▸ Problem requirements: Convert the lines of the Dataset entries below into a Markdown table with the columns "Row" and "Content", starting at the line that has "Task: Toggle the Orientation fit checkbox" and stopping after the line that has "click(610, 63)". Number the rows in order and leave out blank lines.

[Dataset entries]
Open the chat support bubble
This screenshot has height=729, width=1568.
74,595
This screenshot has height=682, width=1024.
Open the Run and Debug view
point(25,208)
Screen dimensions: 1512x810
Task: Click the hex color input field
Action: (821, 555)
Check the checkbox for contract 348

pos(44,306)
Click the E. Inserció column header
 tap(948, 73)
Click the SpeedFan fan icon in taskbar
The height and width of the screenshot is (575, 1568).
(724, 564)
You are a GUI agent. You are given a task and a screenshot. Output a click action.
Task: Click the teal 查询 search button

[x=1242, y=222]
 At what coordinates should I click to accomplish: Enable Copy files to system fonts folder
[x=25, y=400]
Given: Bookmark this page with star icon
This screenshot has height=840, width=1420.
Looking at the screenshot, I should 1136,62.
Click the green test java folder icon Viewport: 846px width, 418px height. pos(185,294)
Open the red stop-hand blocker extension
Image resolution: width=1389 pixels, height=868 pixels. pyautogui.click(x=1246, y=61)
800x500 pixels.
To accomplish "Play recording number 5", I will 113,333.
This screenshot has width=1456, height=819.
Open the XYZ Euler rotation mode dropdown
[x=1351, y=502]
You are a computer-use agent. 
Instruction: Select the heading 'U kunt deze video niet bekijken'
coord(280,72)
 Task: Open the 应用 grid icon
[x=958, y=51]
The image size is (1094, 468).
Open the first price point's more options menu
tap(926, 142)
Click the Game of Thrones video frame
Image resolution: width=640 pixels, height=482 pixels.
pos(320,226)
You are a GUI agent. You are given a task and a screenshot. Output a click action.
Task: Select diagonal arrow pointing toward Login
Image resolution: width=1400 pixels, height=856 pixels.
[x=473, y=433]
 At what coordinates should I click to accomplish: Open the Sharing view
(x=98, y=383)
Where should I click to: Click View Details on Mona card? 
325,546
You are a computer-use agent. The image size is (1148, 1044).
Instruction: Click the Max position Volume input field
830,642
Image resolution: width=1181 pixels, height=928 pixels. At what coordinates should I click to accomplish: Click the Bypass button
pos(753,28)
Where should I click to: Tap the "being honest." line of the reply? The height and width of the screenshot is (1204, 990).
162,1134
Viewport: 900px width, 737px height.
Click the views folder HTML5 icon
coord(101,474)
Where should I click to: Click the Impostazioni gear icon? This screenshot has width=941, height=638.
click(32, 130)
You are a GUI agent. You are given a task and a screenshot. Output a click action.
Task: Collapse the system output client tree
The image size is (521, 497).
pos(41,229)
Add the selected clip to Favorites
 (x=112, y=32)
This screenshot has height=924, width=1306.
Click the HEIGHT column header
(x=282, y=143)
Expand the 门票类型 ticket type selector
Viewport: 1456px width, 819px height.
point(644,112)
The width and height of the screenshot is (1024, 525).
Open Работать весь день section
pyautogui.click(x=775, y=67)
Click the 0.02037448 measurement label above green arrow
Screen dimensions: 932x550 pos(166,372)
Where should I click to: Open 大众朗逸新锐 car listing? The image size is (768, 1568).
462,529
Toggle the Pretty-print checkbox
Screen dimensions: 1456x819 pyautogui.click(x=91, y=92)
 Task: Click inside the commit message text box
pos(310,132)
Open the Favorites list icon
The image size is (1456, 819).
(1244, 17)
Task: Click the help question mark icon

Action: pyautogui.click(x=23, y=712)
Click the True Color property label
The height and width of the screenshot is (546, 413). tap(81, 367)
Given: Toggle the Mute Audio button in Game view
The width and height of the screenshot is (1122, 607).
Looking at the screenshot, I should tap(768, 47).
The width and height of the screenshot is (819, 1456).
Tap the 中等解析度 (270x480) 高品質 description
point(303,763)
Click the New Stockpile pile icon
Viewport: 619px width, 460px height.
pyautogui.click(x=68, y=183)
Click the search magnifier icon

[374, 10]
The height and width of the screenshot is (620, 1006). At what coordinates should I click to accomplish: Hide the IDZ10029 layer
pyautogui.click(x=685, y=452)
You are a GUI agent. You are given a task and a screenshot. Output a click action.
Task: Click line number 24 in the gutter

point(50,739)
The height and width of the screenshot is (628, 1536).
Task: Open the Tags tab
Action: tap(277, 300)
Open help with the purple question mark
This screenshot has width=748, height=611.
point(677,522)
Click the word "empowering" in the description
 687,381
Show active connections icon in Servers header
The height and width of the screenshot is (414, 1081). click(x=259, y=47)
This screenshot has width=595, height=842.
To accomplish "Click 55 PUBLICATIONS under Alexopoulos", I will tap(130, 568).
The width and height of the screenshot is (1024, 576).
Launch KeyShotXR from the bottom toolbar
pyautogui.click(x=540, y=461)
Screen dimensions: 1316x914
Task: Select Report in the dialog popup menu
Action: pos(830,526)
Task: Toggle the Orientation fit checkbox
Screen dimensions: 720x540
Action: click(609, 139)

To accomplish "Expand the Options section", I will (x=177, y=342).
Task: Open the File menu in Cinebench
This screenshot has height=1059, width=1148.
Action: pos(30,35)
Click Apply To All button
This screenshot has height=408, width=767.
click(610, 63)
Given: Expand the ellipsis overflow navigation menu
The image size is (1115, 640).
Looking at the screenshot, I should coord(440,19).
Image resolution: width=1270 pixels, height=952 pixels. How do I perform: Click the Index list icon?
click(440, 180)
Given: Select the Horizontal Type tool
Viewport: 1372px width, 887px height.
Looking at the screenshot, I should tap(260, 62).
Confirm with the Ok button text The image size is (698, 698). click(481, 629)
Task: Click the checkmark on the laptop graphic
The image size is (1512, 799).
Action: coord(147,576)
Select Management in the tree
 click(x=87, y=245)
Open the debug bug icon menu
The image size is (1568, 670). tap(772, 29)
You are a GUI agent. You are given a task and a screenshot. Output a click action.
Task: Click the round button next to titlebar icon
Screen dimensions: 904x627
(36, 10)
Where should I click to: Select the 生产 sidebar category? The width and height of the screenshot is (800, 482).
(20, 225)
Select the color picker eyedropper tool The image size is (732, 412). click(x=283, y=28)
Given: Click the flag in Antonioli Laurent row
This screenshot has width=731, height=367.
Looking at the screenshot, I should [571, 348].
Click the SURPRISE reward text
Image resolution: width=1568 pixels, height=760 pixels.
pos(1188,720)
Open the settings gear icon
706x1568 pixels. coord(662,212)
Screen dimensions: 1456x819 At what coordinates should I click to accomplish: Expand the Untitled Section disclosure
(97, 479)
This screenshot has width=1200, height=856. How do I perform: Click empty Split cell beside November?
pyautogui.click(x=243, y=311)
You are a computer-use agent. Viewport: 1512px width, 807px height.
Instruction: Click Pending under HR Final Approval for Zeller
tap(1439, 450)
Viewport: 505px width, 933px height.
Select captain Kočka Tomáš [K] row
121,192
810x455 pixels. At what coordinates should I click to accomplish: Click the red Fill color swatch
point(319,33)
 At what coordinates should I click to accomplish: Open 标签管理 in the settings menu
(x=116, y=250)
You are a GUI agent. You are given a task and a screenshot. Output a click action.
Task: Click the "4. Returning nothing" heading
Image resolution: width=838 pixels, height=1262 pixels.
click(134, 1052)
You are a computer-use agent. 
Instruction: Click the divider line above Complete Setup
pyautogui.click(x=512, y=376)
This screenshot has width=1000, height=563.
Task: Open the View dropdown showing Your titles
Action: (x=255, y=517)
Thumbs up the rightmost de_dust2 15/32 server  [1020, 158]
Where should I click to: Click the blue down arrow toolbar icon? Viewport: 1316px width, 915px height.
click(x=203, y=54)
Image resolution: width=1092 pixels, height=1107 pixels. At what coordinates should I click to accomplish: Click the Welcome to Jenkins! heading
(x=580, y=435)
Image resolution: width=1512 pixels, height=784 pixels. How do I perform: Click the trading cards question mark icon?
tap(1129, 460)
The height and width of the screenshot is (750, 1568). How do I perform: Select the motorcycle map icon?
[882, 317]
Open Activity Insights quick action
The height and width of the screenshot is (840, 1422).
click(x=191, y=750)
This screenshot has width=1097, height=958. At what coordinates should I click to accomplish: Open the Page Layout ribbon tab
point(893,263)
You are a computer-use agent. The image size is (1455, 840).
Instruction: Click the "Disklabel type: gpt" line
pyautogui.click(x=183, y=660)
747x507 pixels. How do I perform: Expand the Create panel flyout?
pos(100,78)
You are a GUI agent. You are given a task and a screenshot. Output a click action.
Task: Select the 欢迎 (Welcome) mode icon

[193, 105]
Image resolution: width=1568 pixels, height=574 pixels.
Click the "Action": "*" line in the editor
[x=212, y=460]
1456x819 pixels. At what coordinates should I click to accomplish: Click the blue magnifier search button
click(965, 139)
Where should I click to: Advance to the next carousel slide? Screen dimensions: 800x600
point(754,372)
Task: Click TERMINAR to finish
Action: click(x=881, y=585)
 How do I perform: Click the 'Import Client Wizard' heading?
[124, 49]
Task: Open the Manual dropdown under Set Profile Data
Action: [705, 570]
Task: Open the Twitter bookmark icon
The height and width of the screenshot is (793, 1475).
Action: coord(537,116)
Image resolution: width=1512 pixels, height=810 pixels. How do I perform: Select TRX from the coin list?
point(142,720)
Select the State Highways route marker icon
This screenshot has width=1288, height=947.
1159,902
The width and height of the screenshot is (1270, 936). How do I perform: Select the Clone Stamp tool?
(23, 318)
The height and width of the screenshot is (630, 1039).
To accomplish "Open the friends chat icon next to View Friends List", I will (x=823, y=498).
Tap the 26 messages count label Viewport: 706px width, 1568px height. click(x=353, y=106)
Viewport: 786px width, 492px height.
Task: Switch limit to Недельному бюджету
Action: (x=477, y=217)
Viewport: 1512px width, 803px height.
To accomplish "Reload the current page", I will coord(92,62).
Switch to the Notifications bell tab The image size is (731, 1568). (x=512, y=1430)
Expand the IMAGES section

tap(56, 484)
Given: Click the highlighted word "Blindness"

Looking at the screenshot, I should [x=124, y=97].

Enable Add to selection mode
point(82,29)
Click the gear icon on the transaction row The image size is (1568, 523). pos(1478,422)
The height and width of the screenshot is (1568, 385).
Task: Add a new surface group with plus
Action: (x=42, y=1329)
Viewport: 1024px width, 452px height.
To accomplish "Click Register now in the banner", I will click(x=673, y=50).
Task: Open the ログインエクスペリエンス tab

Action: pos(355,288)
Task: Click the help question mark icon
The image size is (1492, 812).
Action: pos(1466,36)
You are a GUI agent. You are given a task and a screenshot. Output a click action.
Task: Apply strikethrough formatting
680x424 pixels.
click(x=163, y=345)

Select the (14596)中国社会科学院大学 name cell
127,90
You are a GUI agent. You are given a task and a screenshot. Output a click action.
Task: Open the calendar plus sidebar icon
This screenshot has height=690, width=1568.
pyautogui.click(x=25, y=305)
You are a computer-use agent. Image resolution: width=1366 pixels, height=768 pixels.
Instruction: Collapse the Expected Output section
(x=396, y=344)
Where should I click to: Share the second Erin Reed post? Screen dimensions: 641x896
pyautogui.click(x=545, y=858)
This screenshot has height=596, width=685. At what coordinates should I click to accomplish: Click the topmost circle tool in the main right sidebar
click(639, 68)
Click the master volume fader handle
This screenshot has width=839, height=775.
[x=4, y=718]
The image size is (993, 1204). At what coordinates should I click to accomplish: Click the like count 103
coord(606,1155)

▸ Right answer:
| Row | Content |
|---|---|
| 1 | Task: Toggle the Orientation fit checkbox |
| 2 | Screen dimensions: 720x540 |
| 3 | Action: click(609, 139) |
| 4 | To accomplish "Expand the Options section", I will (x=177, y=342). |
| 5 | Task: Open the File menu in Cinebench |
| 6 | This screenshot has height=1059, width=1148. |
| 7 | Action: pos(30,35) |
| 8 | Click Apply To All button |
| 9 | This screenshot has height=408, width=767. |
| 10 | click(610, 63) |